La Dévotion à la Croix

Pièce en trois journées. Texte français d'Albert Camus
Paris, Gallimard, (juillet) 1953.
1 vol. (105 x 165 mm) de 169 p. et [3] f. Maroquin gris à encadrement, plats ornés de velours gris avec deux filets à l'œser figurant une crois et une découpe en demi-lune en marge extérieure, titre doré, tête dorée, couvertures et dos conservés (reliure signée de P.-L. Martin, 1961 au second contreplat avec la mention du commanditaire au premier contreplat).
Édition originale.
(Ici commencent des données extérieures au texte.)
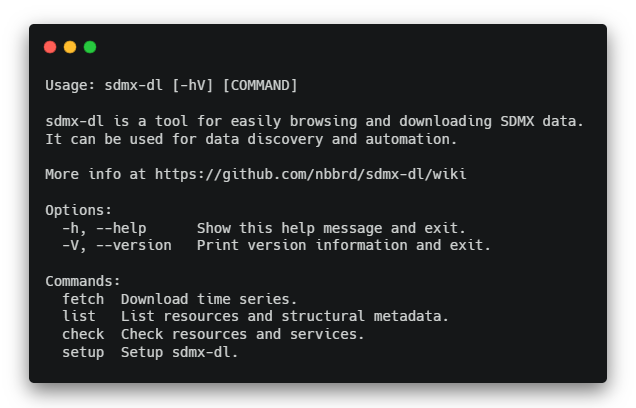636x408 pixels.
Task: Click the yellow minimize window button
Action: pos(70,47)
Un des 65 premiers exemplaires sur vélin pur fil, celui-ci hors commerce marqué « E ». Envoi signé : « à Robert Chatté, cet encouragement à mal faire puisque son salut est assuré selon Calderon, avec les bénédictions de Saint Albert ».

Lorsqu’en 1953 Marcel Herrand – celui qui, le premier, avait donné sa chance à Camus en montant Le Malentendu au Théâtre des Mathurins en 1944 -, lui demande de l’aide pour son festival de théâtre à Angers, qu’il ne peut plus assurer seul car gravement malade, Camus accepte de lui fournir deux adaptations : une de La Dévotion à la croix, de Calderon, et une des Esprits de Pierre de Larivey. Maria Casarès est cette année-là la vedette du festival et aura le premier rôle des deux pièces, adaptées et mises en scène par Camus. Les répétitions auront lieu au printemps au théâtre de Mathurins ; le festival s’ouvrira le 14 juin avec La Dévotion à la Croix ; Les Esprits le clôtureront.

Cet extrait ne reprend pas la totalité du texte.